Stored data entries:

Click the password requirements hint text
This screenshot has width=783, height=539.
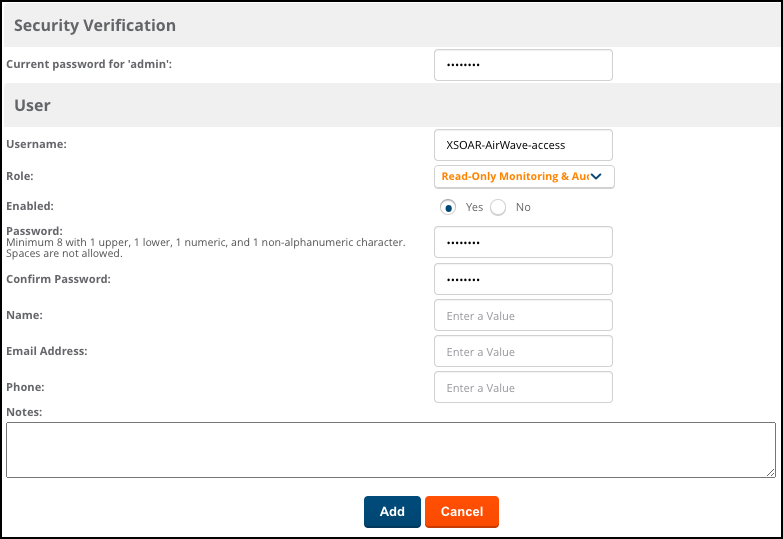click(205, 248)
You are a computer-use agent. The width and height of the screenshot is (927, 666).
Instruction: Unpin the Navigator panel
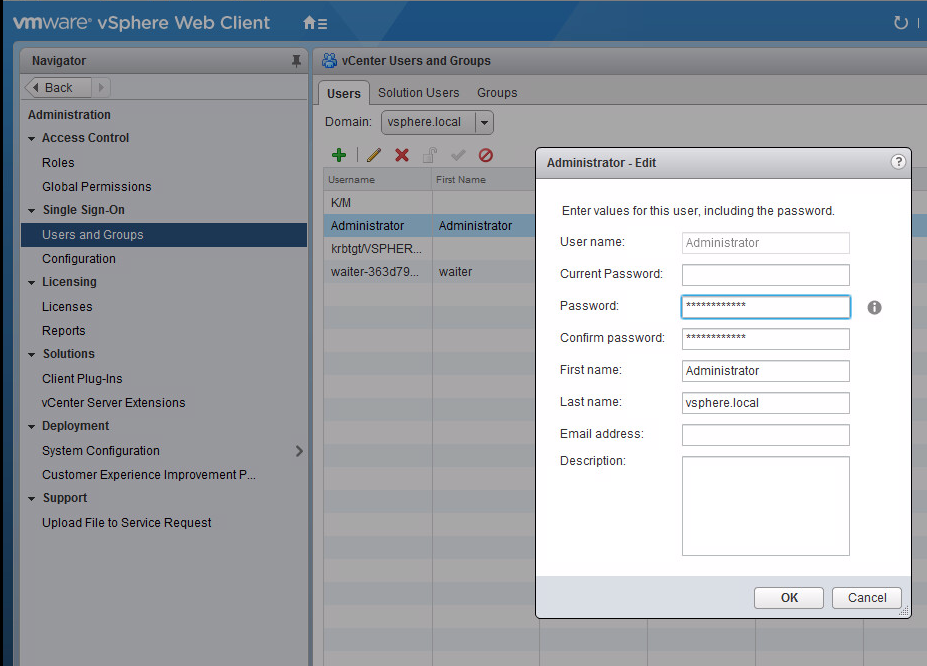click(x=296, y=61)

- [BRIEF]: Print, exactly and only, the lines running from the line with "This screenshot has width=783, height=539." through the last line of the data, including both. Skip any picture.

- [RESULT FOR THIS EXERCISE]:
This screenshot has width=783, height=539.
click(205, 248)
You are a computer-use agent. The width and height of the screenshot is (927, 666).
Instruction: Unpin the Navigator panel
click(x=296, y=61)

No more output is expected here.